The poor reviews are piling up, declaring “CNBC the biggest loser of the night.” In one veteran staffer’s words, “Everyone feels pretty embarrassed.”
Indeed, after watching CNBC’s 2016 GOP Presidential Debate on Wednesday night turn into “The 2016 GOP vs. the media” debate, everyone should be feeling pretty embarrassed. “While debates are meant to include tough questions and contrast candidates’ visions and policies for the future of America, CNBC’s moderators engaged in a series of ‘gotcha’ questions, petty and mean-spirited in tone, and designed to embarrass our candidates,” wrote RNC Chairman Reince Priebus in an open letter to NBC News Chairman Andrew Lack on Friday, declaring that they are “suspending the partnership” because the CNBC debate had been conducted “in bad faith.”
From a Brain Type’s perspective, it was a tale of the good and the bad, involving a number of #13 FCIRs calling out other #13 FCIRs. “We need a change of format,” Ben Carson (#13 FCIR, among other things, also demonstrating a low-keyed, thoughtful persona) said during a press conference in Lakewood, Colorado. “Debates are supposed to be to ‘get to know the candidates,’ what is behind them. What it has turned into is a gotcha.”
Ted Cruz (#13 FCIR, among other things, also demonstrating an energetic, principled persona) was perhaps the night’s most vocal critic, condemning CNBC for “trying to instigate fights between the candidates while ignoring issues that mattered to voters.”
“The questions that have been asked so far in this debate illustrate why the American people don’t trust the media,” Cruz went on to say. “This is not a cage match.” The enthusiastic crowd roared with applause. “Ted Cruz’s focus group dials [hit] 98 with his attack on media bias,” pollster Frank Luntz wrote on Twitter. “That’s the highest score we’ve ever measured. EVER.”
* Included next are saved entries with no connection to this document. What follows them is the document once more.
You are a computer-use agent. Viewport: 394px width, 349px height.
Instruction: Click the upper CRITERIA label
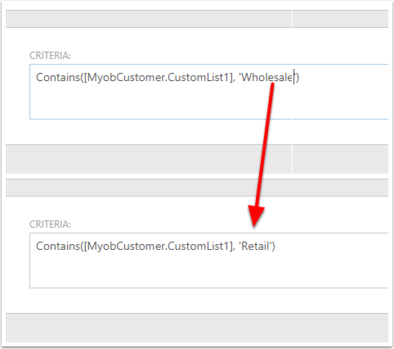click(50, 56)
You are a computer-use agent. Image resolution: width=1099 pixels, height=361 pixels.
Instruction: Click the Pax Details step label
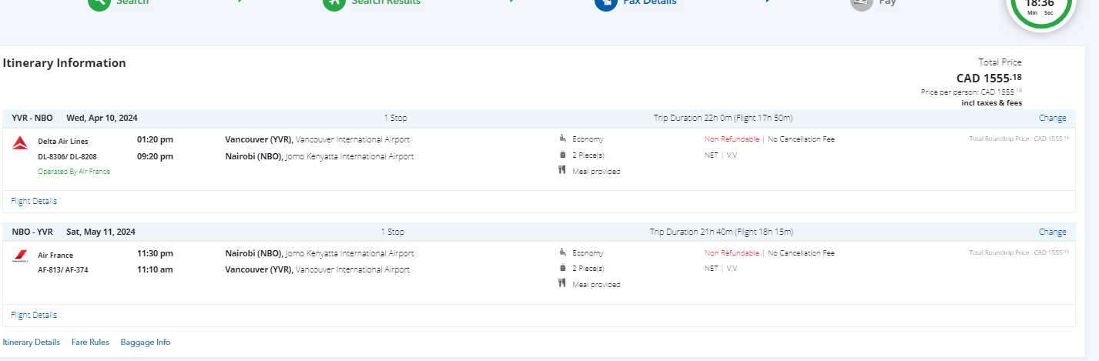(x=650, y=2)
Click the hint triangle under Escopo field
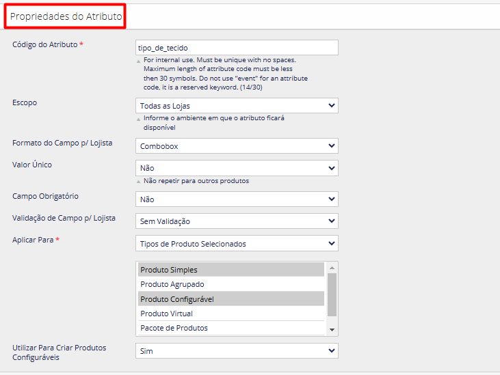This screenshot has width=500, height=375. pos(138,120)
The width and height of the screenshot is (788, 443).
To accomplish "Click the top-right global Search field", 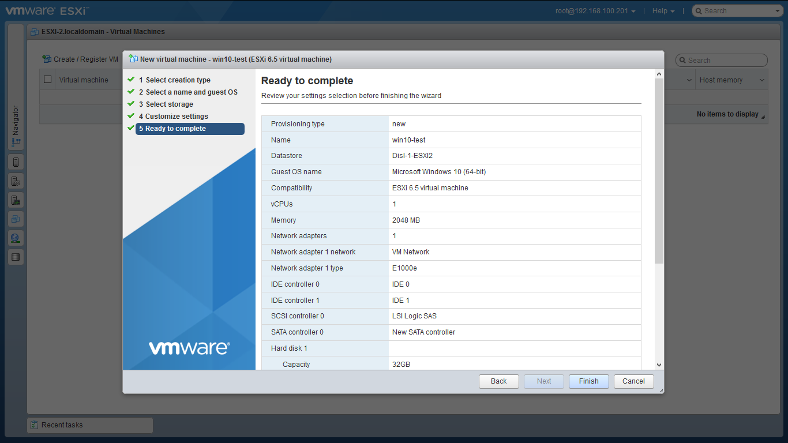I will [x=737, y=11].
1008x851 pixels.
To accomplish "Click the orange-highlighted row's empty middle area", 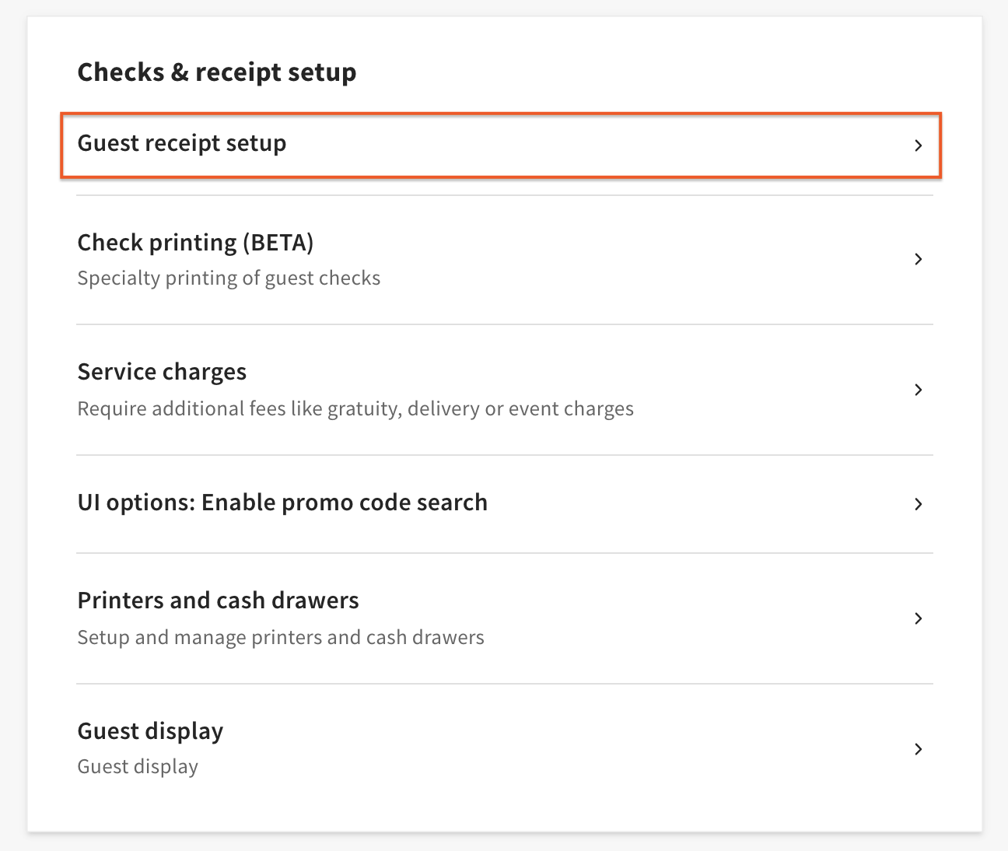I will click(x=591, y=145).
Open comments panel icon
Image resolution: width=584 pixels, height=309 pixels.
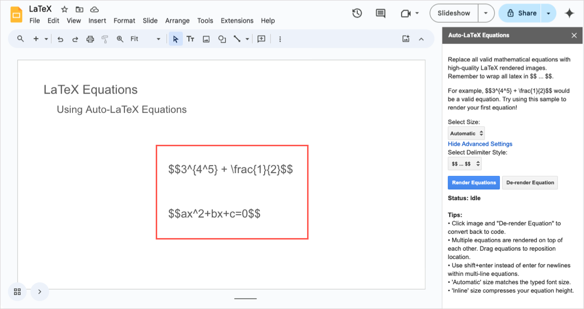tap(381, 13)
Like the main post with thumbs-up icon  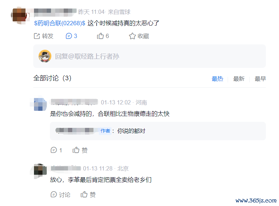100,36
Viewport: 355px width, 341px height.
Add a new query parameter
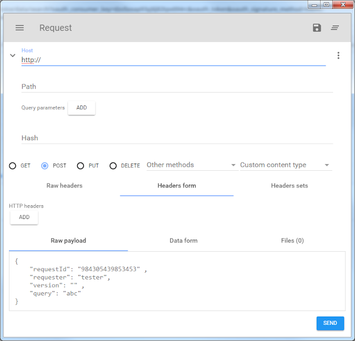82,108
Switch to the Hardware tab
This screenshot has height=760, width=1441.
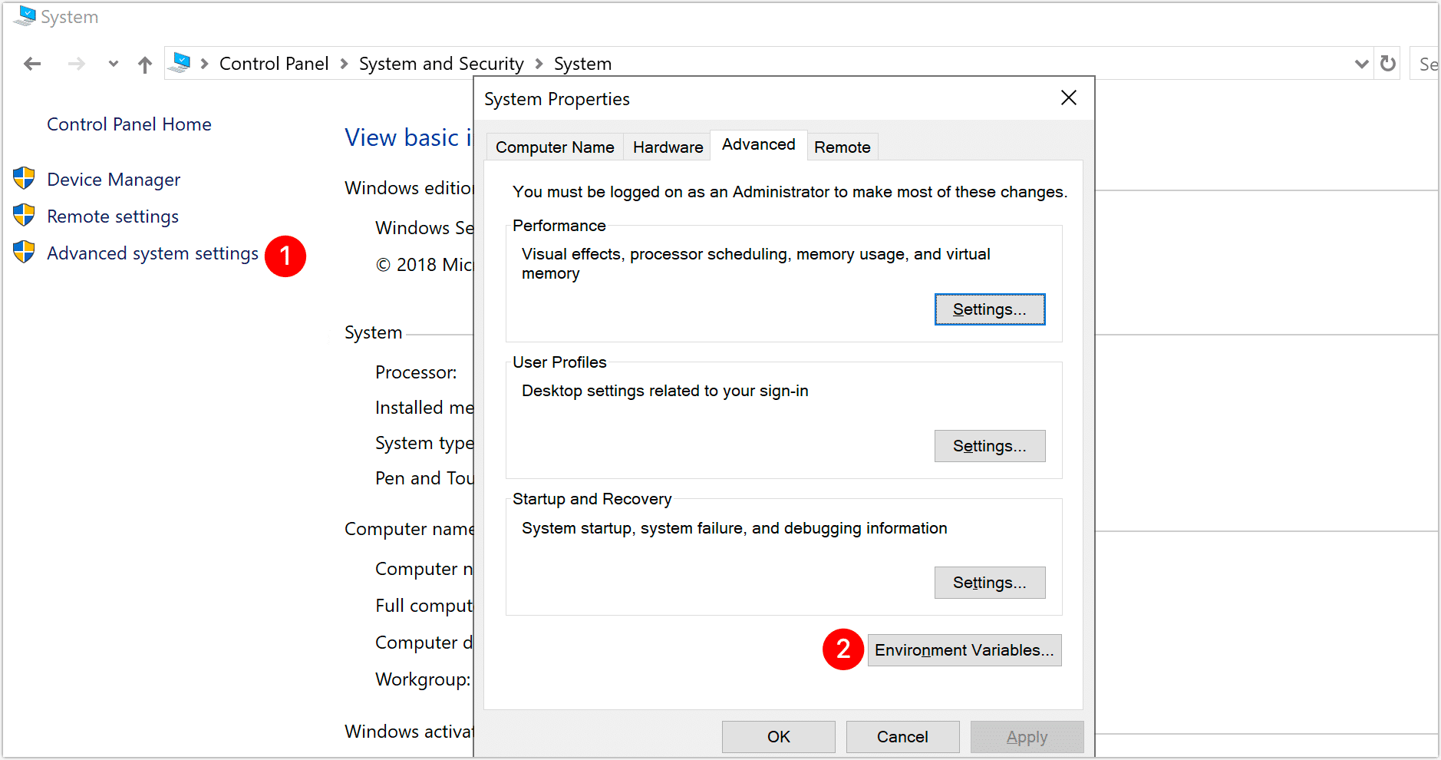click(668, 147)
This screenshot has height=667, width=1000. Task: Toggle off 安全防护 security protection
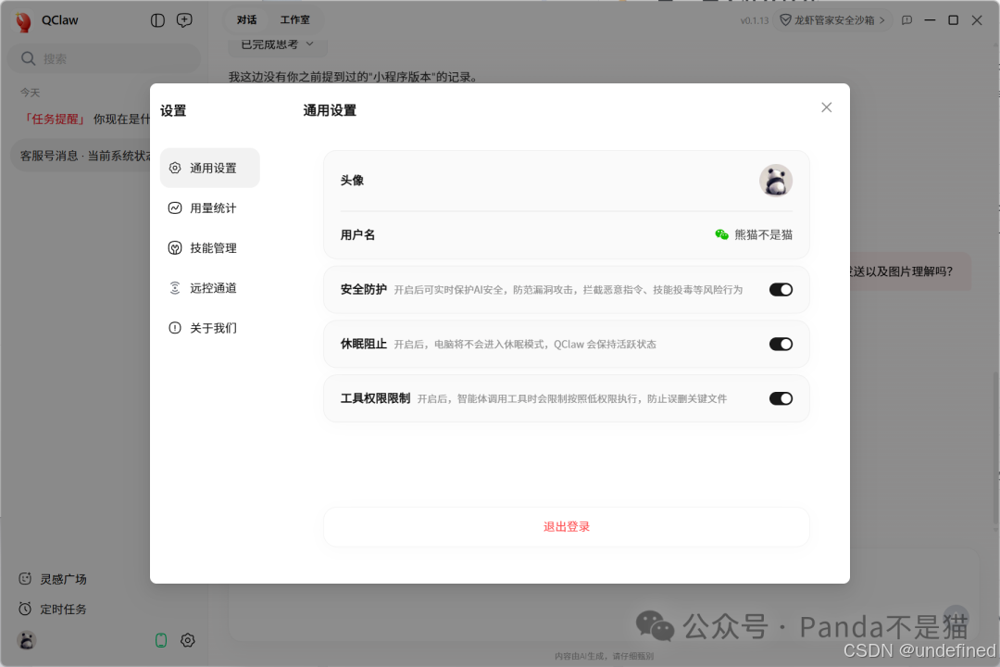point(781,289)
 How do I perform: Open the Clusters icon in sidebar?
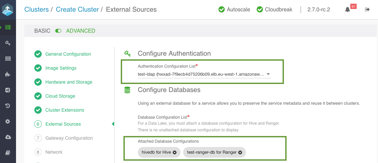click(8, 27)
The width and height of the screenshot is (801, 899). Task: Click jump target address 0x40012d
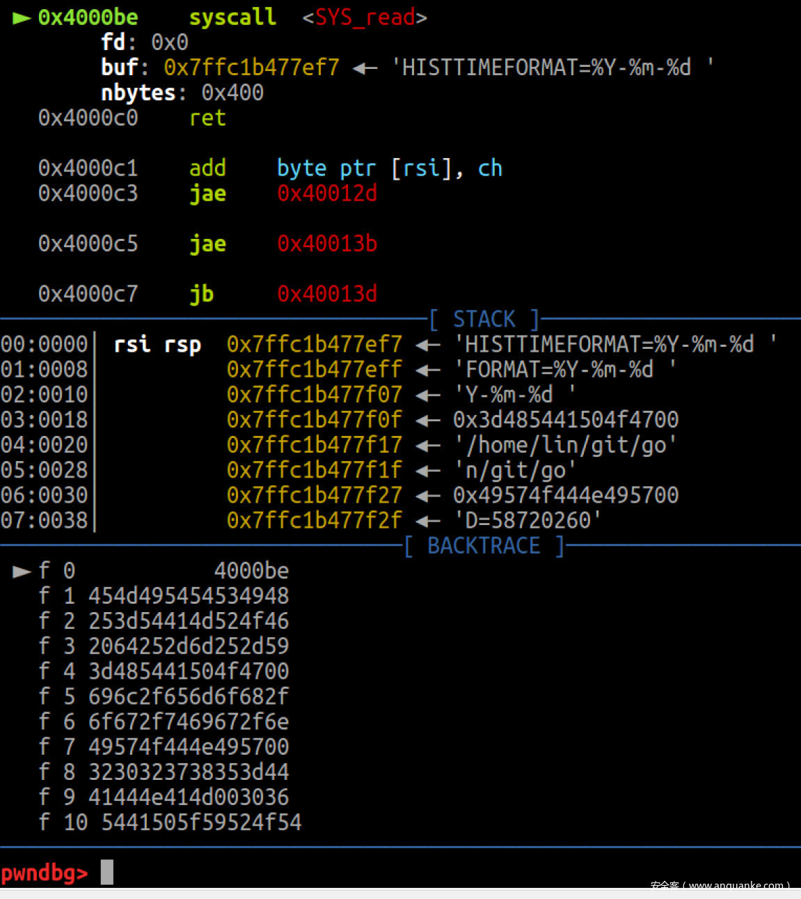click(x=327, y=194)
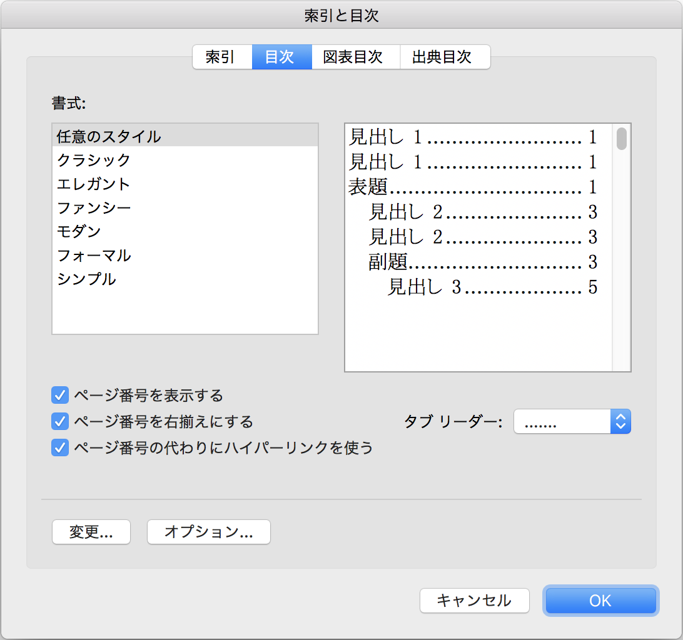The height and width of the screenshot is (640, 683).
Task: Switch to the 索引 tab
Action: tap(221, 58)
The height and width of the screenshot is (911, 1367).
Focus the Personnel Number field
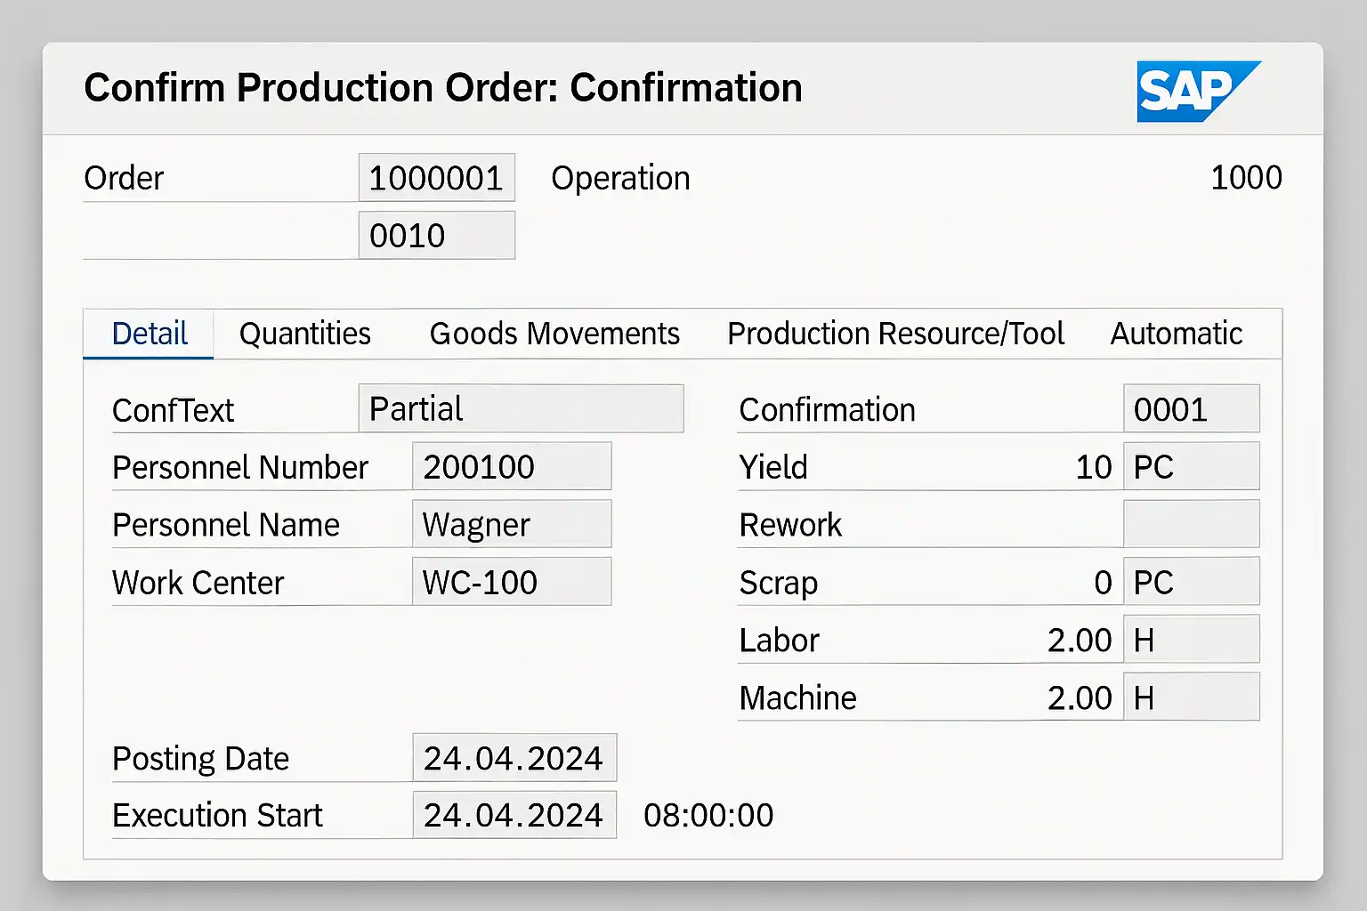click(x=512, y=466)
Moderators Carl Quintanilla (#13), Becky Quick (#13), and John Harwood (#13) have since been scrambling to defend themselves. After all, when the opening question of the debate starts with,“What is your biggest weakness and what are you doing to address it?”, it’s hard to argue that you’re being unbiased and objective. Other questions included, “Are you a comic book villain?” – “Can you do math?” – “Why have your numbers fallen?”
The lone #15 FCIL, Donald Trump, wasn’t pleased either, telling moderator John Harwood, “By the way, I don’t like the way you phrased that question.” The question (or accusatory statement) was,“Mr. Trump, you have done very well in this campaign so far by promising to build another wall and make another country pay for it, send 11 million people out of the country, cut taxes $10 trillion without increasing the deficit, and make Americans better off because your greatness will replace the stupidity and incompetence of others. Let’s be honest. Is this a comic book version of a presidential candidate?